Just finished watching Stranger Things on Netflix, and it is fantastic. By now you’ve probably heard that it is a nostalgic throwback to 1980’s cinema, and you’ve probably heard people name-drop Steven Spielberg, Stephen King, and John Carpenter when describing it. This is all true; we have a host of Speilbergian characters, a plot that could have come from a King or Koontz novel, and a score that Carpenter could have written. Even the title font is lifted directly from those Signet paperbacks that crowded the rack on the corner drugstore circa 1985. But leaving it at that (as awesome as that description is) is really selling this series short.
First off, the series works on its own terms even if you could care less about the nostalgia factor. The acting is stellar on all counts, especially the kids’ ensemble. You care about all these people and what they’re going through. Second, while some critics might complain about the plot being simple, derivative, and “stuff we’ve seen before,” that isn’t necessarily a bad thing. Most of the story beats in Lethal Weapon were already well-worn by 1987. Halloween’s story can fit on a postcard and leave room to list the cast and crew. Tarantino’s complete oeuvre is derivative of classic 70’s exploitation films.

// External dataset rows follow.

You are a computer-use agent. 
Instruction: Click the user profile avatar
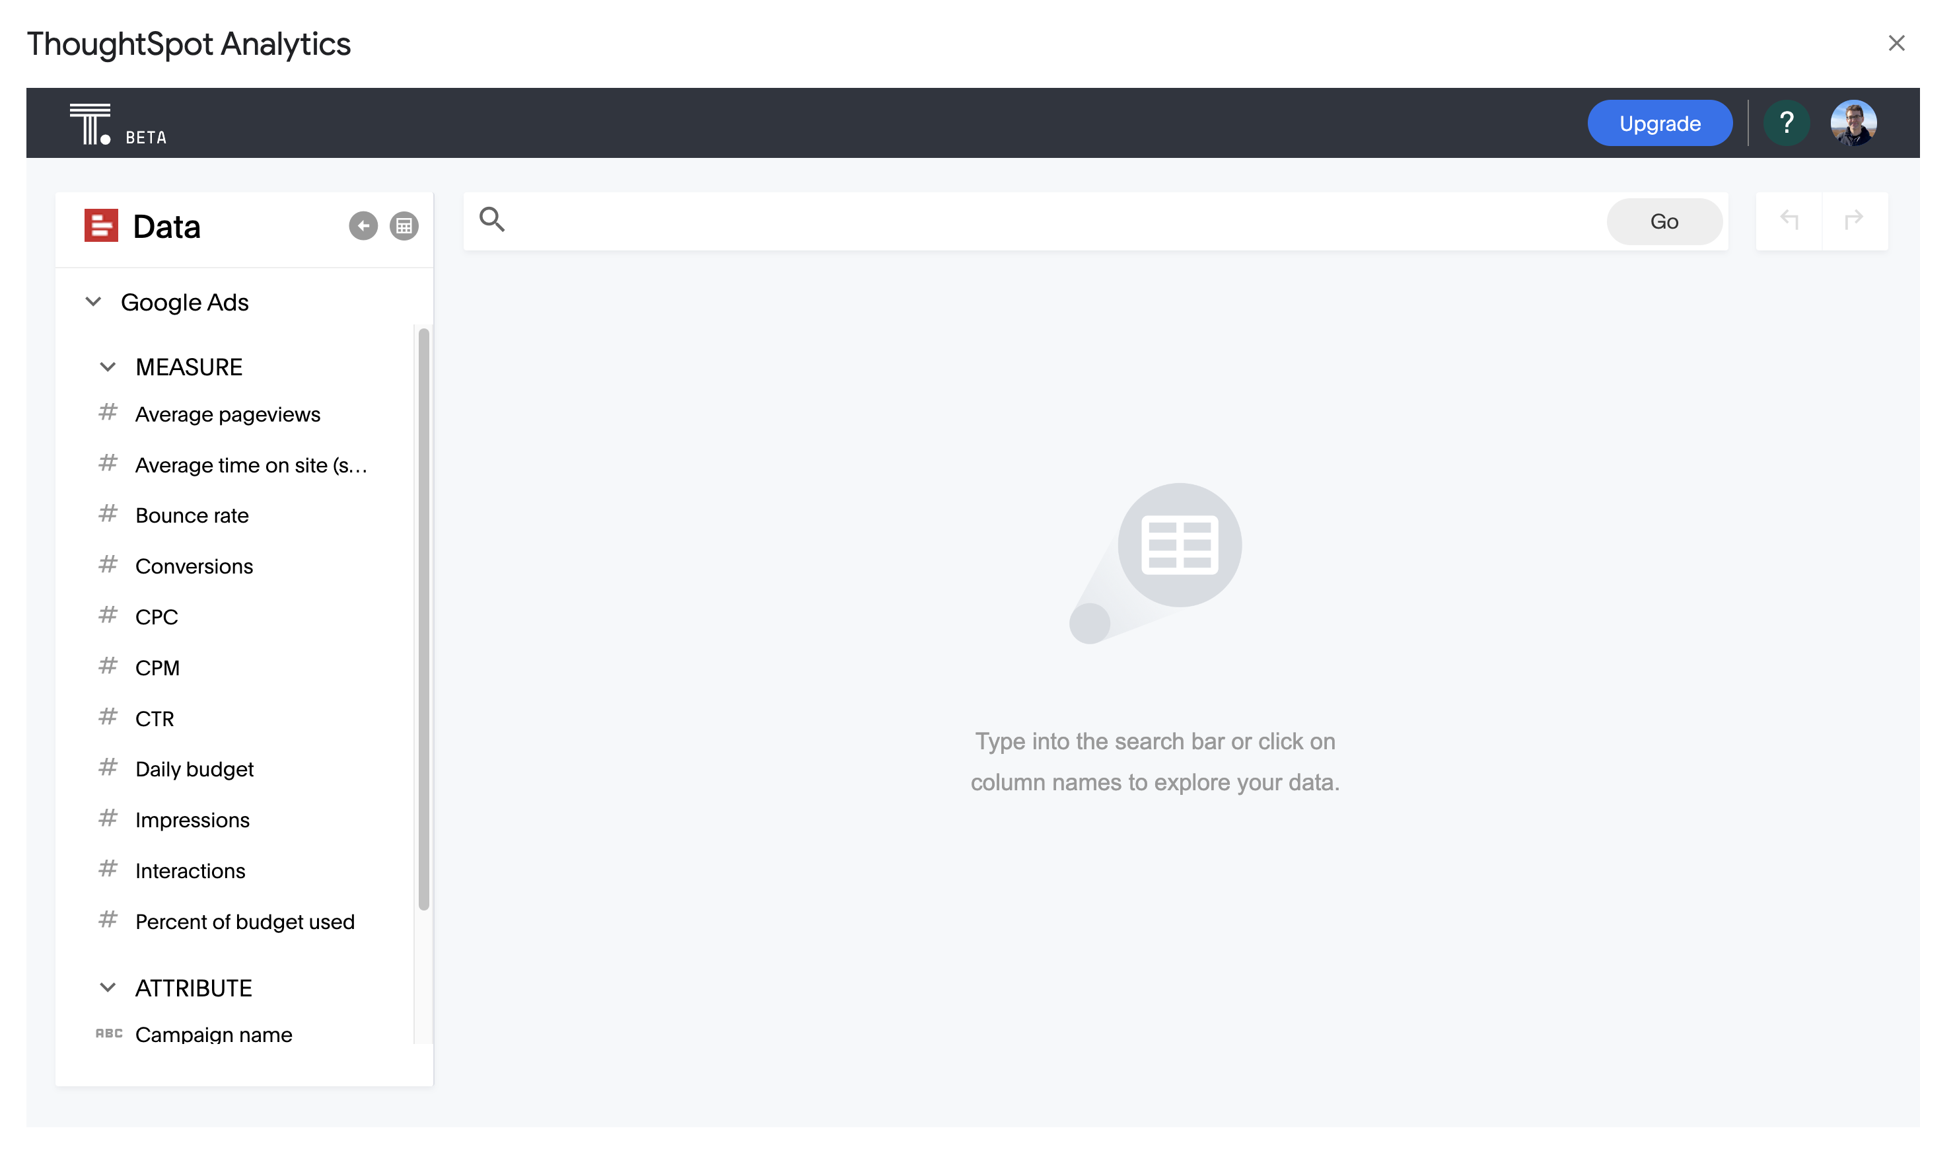[1855, 122]
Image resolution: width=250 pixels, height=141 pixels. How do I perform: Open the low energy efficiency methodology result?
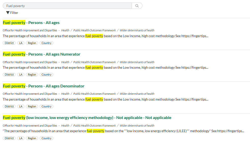87,118
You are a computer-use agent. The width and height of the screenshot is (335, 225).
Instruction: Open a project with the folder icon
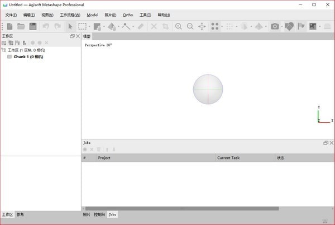tap(21, 26)
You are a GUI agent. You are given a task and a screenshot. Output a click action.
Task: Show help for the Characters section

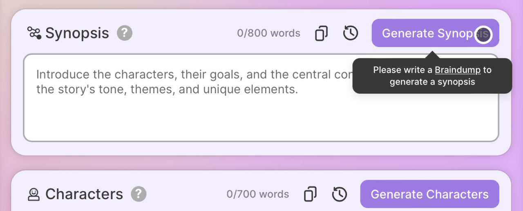(139, 194)
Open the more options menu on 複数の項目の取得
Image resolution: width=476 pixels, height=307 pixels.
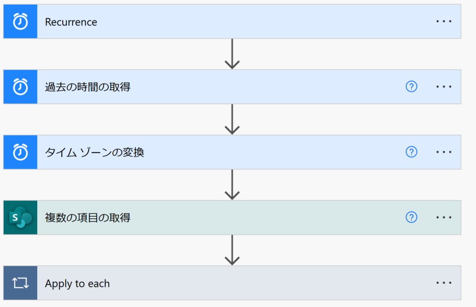(444, 217)

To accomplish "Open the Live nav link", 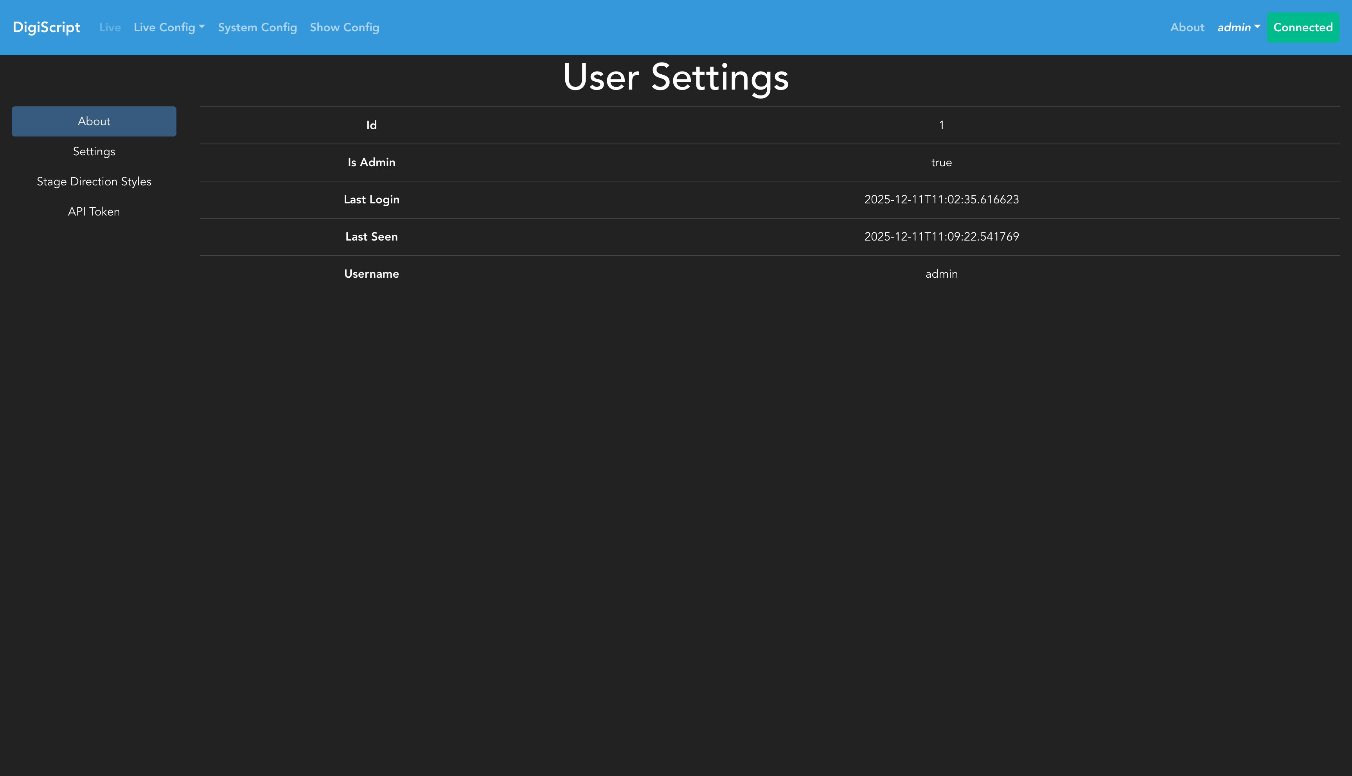I will pyautogui.click(x=110, y=27).
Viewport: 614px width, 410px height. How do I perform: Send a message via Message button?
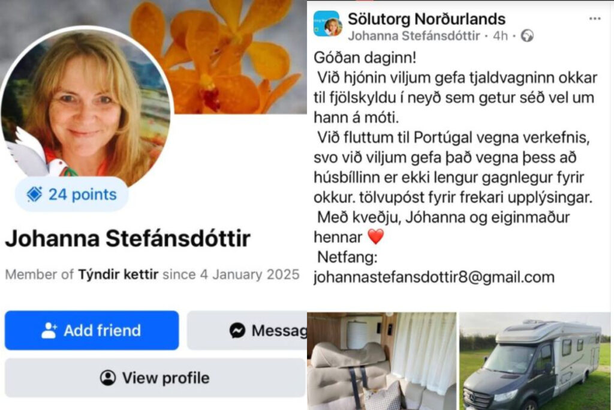coord(247,330)
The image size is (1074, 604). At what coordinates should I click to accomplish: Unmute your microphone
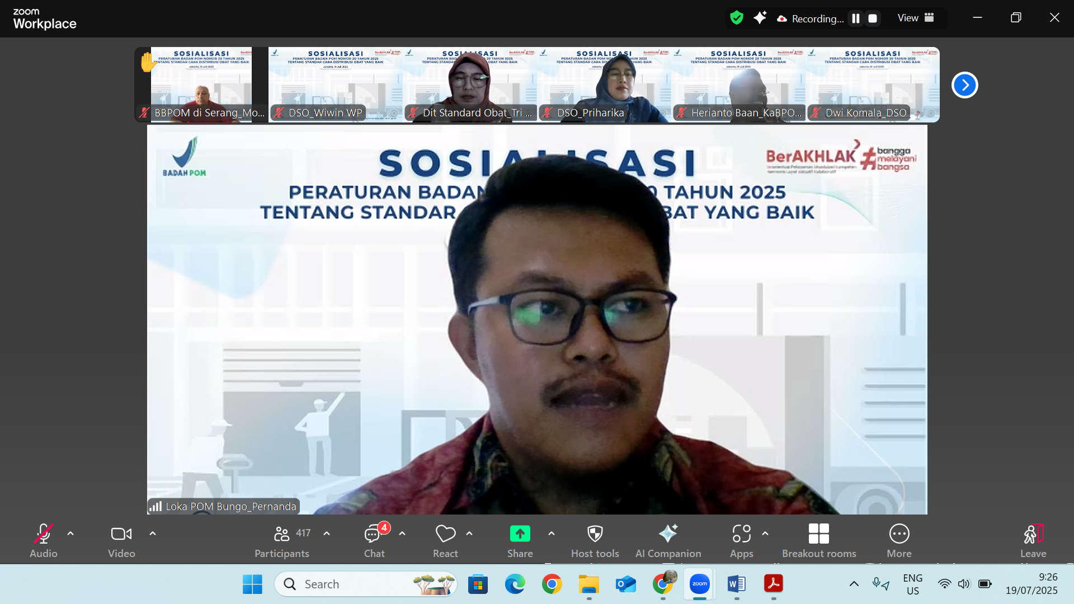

Stranger Things takes a basic story, a host of genre tropes, and a deep knowledge and affection for a particular era of filmmaking, and executes it so well that one half-expects the show to be followed by a VH1 “Where-are-they-now” documentary focusing on the child actors, now in their forties. I’d go one further and say that, unlike Tarantino’s work, Stranger Things fits seamlessly amongst is influences, less as a modern child, and more as a belated-but-contemporary sibling.
Also, those who critique the tropes and homages miss one of the more impressive bits of writing alchemy here. This isn’t just one story, but three distinct stories braided together. Or, really, the same story from three different points-of-view and three different genres. You have the Speilbergian kids story where they take in the “alien” stranger who might have a connection to their missing friend. You have the adults, the grieving mother and the alcoholic Sheriff, caught in a government conspiracy over sinister Cold-War CIA experiments reminiscent of early King, Firestarter in particular. Then you have the teens caught in a monster movie/creature feature that bears more than a passing similarity to A Nightmare on Elm Street. All three levels work and the plot gears mesh seamlessly. When the separate braids join up in the end, there’s no question that all the story parts hang together. If you want a case study in how to successfully mash-up an arbitrary number of diverse story elements into one work, Stranger Things couldn’t be a better example.
IMHO, this is the best thing to come out of Netflix since Jessica Jones.